Start of Input material

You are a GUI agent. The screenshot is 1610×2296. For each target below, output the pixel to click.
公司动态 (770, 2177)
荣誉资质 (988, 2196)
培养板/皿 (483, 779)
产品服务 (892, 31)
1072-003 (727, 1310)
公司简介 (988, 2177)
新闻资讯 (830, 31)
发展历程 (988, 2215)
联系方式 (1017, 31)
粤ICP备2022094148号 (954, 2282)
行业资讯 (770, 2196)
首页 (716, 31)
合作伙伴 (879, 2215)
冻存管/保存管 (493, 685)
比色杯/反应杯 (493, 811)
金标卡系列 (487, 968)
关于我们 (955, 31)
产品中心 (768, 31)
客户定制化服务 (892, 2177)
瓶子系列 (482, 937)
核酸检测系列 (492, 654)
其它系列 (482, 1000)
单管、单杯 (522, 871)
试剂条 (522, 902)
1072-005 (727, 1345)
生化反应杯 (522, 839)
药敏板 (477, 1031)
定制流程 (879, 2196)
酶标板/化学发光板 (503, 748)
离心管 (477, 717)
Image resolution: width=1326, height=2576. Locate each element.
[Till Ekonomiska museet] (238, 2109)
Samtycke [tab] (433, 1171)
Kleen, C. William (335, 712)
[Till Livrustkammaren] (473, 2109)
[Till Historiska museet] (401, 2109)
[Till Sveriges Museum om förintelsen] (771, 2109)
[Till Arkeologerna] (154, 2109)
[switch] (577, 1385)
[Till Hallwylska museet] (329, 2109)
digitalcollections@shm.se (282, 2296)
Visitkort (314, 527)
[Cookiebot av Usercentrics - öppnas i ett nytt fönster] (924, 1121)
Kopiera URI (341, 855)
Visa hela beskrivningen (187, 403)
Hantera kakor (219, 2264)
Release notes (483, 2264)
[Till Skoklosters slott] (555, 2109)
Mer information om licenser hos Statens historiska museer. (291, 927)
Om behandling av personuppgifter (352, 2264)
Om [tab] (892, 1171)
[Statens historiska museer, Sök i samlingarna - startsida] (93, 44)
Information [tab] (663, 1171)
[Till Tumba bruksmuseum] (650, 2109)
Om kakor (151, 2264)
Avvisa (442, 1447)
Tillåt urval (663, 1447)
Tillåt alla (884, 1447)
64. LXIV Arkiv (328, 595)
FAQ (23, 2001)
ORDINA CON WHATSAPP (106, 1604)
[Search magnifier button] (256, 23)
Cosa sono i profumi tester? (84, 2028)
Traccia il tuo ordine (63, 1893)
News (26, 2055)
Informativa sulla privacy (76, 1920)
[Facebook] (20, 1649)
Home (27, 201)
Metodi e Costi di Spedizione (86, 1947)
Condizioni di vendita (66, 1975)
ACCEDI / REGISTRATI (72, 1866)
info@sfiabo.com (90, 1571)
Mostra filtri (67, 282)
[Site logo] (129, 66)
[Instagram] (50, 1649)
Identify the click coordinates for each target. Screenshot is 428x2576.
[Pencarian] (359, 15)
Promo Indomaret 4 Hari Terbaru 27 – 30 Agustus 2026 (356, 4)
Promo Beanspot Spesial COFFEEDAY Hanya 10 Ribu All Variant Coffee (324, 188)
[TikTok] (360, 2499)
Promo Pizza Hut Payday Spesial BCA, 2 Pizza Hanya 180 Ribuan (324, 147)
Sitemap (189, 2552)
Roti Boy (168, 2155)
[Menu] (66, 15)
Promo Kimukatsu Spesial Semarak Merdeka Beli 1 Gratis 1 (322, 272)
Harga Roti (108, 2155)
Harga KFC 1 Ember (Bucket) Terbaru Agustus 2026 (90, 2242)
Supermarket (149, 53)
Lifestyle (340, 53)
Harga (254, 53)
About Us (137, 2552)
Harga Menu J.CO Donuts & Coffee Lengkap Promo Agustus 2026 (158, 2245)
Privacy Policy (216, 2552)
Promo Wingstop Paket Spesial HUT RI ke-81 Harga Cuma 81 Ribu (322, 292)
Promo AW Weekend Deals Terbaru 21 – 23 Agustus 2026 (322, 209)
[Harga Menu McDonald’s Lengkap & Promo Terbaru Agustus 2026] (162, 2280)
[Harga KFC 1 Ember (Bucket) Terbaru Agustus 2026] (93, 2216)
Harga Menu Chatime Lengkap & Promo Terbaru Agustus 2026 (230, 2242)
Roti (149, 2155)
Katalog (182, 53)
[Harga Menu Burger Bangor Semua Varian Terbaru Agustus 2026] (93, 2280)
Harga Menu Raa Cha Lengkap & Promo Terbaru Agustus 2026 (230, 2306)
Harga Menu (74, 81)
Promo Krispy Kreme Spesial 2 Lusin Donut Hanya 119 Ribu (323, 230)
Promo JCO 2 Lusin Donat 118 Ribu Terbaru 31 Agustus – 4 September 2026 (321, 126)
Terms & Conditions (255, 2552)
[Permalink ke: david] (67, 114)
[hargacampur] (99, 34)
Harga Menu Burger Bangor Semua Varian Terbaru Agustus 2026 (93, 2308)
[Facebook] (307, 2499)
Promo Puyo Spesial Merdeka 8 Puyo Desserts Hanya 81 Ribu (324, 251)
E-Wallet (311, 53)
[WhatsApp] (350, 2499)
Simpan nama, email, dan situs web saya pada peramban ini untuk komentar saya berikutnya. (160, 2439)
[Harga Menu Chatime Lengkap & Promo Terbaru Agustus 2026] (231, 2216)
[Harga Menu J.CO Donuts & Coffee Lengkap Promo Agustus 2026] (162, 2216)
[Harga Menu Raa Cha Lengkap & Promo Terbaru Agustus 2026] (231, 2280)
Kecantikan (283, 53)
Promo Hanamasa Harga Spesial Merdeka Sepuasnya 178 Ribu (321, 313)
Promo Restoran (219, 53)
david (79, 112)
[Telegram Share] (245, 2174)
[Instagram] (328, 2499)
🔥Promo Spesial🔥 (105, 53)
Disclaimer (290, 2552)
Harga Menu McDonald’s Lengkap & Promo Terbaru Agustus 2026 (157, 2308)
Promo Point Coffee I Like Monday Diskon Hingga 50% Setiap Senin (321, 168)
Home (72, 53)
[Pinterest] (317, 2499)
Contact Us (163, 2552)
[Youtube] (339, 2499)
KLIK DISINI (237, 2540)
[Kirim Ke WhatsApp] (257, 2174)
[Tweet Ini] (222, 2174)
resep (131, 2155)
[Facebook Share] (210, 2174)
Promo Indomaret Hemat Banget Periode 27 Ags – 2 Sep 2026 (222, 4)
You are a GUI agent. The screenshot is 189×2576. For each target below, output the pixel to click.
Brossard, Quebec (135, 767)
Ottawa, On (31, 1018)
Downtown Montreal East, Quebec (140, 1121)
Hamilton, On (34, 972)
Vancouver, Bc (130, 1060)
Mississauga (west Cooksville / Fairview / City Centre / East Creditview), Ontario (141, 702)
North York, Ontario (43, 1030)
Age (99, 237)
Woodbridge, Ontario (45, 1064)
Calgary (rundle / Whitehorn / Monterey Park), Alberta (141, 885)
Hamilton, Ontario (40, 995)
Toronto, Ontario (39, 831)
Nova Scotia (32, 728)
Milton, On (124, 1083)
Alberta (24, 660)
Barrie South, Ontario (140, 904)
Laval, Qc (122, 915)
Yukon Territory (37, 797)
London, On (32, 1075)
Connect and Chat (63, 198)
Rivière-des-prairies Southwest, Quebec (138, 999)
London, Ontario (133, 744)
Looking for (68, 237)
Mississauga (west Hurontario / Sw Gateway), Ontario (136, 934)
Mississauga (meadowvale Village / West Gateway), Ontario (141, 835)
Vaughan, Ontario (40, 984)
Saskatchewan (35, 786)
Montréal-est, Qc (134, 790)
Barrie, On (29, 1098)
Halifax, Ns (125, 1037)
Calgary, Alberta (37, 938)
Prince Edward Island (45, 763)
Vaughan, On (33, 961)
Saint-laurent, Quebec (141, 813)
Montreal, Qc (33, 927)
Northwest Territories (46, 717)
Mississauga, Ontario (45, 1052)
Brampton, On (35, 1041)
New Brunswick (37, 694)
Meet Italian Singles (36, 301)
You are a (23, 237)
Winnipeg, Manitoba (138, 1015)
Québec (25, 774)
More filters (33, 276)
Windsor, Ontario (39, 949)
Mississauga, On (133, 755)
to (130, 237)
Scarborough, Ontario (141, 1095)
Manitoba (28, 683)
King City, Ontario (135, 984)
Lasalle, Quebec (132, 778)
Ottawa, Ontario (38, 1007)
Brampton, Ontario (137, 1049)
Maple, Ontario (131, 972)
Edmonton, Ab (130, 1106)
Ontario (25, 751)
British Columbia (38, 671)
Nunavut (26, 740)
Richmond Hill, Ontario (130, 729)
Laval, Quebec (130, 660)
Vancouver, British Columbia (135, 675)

End of Input material

◆ Task goal
In the reply, include exactly the lines from the beginning of the entries above through the line holding "News (26, 2055)", and nothing besides.

◆ Response box
You are a GUI agent. The screenshot is 1610×2296. For each target below, output the pixel to click.
公司动态 (770, 2177)
荣誉资质 (988, 2196)
培养板/皿 (483, 779)
产品服务 (892, 31)
1072-003 (727, 1310)
公司简介 (988, 2177)
新闻资讯 (830, 31)
发展历程 (988, 2215)
联系方式 (1017, 31)
粤ICP备2022094148号 (954, 2282)
行业资讯 (770, 2196)
首页 (716, 31)
合作伙伴 (879, 2215)
冻存管/保存管 (493, 685)
比色杯/反应杯 (493, 811)
金标卡系列 (487, 968)
关于我们 (955, 31)
产品中心 (768, 31)
客户定制化服务 (892, 2177)
瓶子系列 (482, 937)
核酸检测系列 (492, 654)
其它系列 (482, 1000)
单管、单杯 (522, 871)
试剂条 (522, 902)
1072-005 (727, 1345)
生化反应杯 (522, 839)
药敏板 (477, 1031)
定制流程 (879, 2196)
酶标板/化学发光板 (503, 748)
离心管 (477, 717)
Image resolution: width=1326, height=2576. Locate each element.
[Till Ekonomiska museet] (238, 2109)
Samtycke [tab] (433, 1171)
Kleen, C. William (335, 712)
[Till Livrustkammaren] (473, 2109)
[Till Historiska museet] (401, 2109)
[Till Sveriges Museum om förintelsen] (771, 2109)
[Till Arkeologerna] (154, 2109)
[switch] (577, 1385)
[Till Hallwylska museet] (329, 2109)
digitalcollections@shm.se (282, 2296)
Visitkort (314, 527)
[Cookiebot av Usercentrics - öppnas i ett nytt fönster] (924, 1121)
Kopiera URI (341, 855)
Visa hela beskrivningen (187, 403)
Hantera kakor (219, 2264)
Release notes (483, 2264)
[Till Skoklosters slott] (555, 2109)
Mer information om licenser hos Statens historiska museer. (291, 927)
Om behandling av personuppgifter (352, 2264)
Om [tab] (892, 1171)
[Statens historiska museer, Sök i samlingarna - startsida] (93, 44)
Information [tab] (663, 1171)
[Till Tumba bruksmuseum] (650, 2109)
Om kakor (151, 2264)
Avvisa (442, 1447)
Tillåt urval (663, 1447)
Tillåt alla (884, 1447)
64. LXIV Arkiv (328, 595)
FAQ (23, 2001)
ORDINA CON WHATSAPP (106, 1604)
[Search magnifier button] (256, 23)
Cosa sono i profumi tester? (84, 2028)
Traccia il tuo ordine (63, 1893)
News (26, 2055)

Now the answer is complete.